▸ Exercise
The entries below are to be written out again without alteration.

▸ Records for the task
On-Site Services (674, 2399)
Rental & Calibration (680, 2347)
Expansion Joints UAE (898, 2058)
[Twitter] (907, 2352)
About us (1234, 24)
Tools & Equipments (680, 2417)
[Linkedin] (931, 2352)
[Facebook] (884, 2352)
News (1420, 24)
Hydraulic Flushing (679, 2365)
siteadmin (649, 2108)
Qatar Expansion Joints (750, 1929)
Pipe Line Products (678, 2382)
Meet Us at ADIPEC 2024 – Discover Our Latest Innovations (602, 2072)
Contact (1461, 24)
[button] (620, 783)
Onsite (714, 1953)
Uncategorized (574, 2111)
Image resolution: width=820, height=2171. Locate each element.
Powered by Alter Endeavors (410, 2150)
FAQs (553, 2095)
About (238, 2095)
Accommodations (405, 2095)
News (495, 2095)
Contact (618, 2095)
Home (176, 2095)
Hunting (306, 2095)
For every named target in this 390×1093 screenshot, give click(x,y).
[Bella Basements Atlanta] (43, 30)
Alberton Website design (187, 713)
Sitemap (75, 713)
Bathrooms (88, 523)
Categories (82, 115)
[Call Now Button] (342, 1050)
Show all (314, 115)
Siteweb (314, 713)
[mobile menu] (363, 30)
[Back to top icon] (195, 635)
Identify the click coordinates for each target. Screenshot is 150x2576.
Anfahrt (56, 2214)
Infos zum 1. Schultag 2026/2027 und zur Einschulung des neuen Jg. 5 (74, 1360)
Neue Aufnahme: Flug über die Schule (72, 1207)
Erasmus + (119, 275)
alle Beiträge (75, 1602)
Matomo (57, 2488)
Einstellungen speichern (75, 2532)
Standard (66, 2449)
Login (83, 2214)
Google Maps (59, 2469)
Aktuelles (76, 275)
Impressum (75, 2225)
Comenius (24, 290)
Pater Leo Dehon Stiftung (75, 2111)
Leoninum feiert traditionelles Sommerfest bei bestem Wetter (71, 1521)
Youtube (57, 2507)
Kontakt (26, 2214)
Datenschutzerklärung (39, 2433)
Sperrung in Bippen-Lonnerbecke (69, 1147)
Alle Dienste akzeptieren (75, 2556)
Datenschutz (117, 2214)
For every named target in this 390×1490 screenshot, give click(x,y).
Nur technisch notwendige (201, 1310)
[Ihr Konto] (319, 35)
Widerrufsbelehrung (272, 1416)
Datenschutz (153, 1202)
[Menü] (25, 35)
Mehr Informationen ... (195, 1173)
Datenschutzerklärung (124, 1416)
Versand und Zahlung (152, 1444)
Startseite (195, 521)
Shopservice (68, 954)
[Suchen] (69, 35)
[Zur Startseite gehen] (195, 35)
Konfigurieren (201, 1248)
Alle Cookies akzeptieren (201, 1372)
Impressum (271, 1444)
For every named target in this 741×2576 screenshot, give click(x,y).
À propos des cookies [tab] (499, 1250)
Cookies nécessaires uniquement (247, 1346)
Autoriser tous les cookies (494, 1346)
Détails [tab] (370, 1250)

▸ Expected answer
On-Site Services (674, 2399)
Rental & Calibration (680, 2347)
Expansion Joints UAE (898, 2058)
[Twitter] (907, 2352)
About us (1234, 24)
Tools & Equipments (680, 2417)
[Linkedin] (931, 2352)
[Facebook] (884, 2352)
News (1420, 24)
Hydraulic Flushing (679, 2365)
siteadmin (649, 2108)
Qatar Expansion Joints (750, 1929)
Pipe Line Products (678, 2382)
Meet Us at ADIPEC 2024 – Discover Our Latest Innovations (602, 2072)
Contact (1461, 24)
[button] (620, 783)
Onsite (714, 1953)
Uncategorized (574, 2111)
Image resolution: width=820, height=2171. Locate each element.
Powered by Alter Endeavors (410, 2150)
FAQs (553, 2095)
About (238, 2095)
Accommodations (405, 2095)
News (495, 2095)
Contact (618, 2095)
Home (176, 2095)
Hunting (306, 2095)
For every named target in this 390×1093 screenshot, give click(x,y).
[Bella Basements Atlanta] (43, 30)
Alberton Website design (187, 713)
Sitemap (75, 713)
Bathrooms (88, 523)
Categories (82, 115)
[Call Now Button] (342, 1050)
Show all (314, 115)
Siteweb (314, 713)
[mobile menu] (363, 30)
[Back to top icon] (195, 635)
Identify the click coordinates for each target. Screenshot is 150x2576.
Anfahrt (56, 2214)
Infos zum 1. Schultag 2026/2027 und zur Einschulung des neuen Jg. 5 (74, 1360)
Neue Aufnahme: Flug über die Schule (72, 1207)
Erasmus + (119, 275)
alle Beiträge (75, 1602)
Matomo (57, 2488)
Einstellungen speichern (75, 2532)
Standard (66, 2449)
Login (83, 2214)
Google Maps (59, 2469)
Aktuelles (76, 275)
Impressum (75, 2225)
Comenius (24, 290)
Pater Leo Dehon Stiftung (75, 2111)
Leoninum feiert traditionelles Sommerfest bei bestem Wetter (71, 1521)
Youtube (57, 2507)
Kontakt (26, 2214)
Datenschutzerklärung (39, 2433)
Sperrung in Bippen-Lonnerbecke (69, 1147)
Alle Dienste akzeptieren (75, 2556)
Datenschutz (117, 2214)
For every named target in this 390×1490 screenshot, give click(x,y).
Nur technisch notwendige (201, 1310)
[Ihr Konto] (319, 35)
Widerrufsbelehrung (272, 1416)
Datenschutz (153, 1202)
[Menü] (25, 35)
Mehr Informationen ... (195, 1173)
Datenschutzerklärung (124, 1416)
Versand und Zahlung (152, 1444)
Startseite (195, 521)
Shopservice (68, 954)
[Suchen] (69, 35)
[Zur Startseite gehen] (195, 35)
Konfigurieren (201, 1248)
Alle Cookies akzeptieren (201, 1372)
Impressum (271, 1444)
For every named target in this 741×2576 screenshot, give click(x,y).
À propos des cookies [tab] (499, 1250)
Cookies nécessaires uniquement (247, 1346)
Autoriser tous les cookies (494, 1346)
Détails [tab] (370, 1250)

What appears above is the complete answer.